Data shown:
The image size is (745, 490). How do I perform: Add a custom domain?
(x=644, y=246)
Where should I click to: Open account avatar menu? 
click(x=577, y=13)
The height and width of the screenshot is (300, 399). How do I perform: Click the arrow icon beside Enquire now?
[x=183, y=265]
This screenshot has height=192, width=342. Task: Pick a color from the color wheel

Requirements:
Reproduce the listing above line for line, keeping every character, space and line break unchanged.

Answer to the problem:
The image size is (745, 490). How do I perform: Add a custom domain?
(x=644, y=246)
Where should I click to: Open account avatar menu? 
click(x=577, y=13)
The height and width of the screenshot is (300, 399). How do I perform: Click the arrow icon beside Enquire now?
[x=183, y=265]
This screenshot has height=192, width=342. Task: Pick a color from the color wheel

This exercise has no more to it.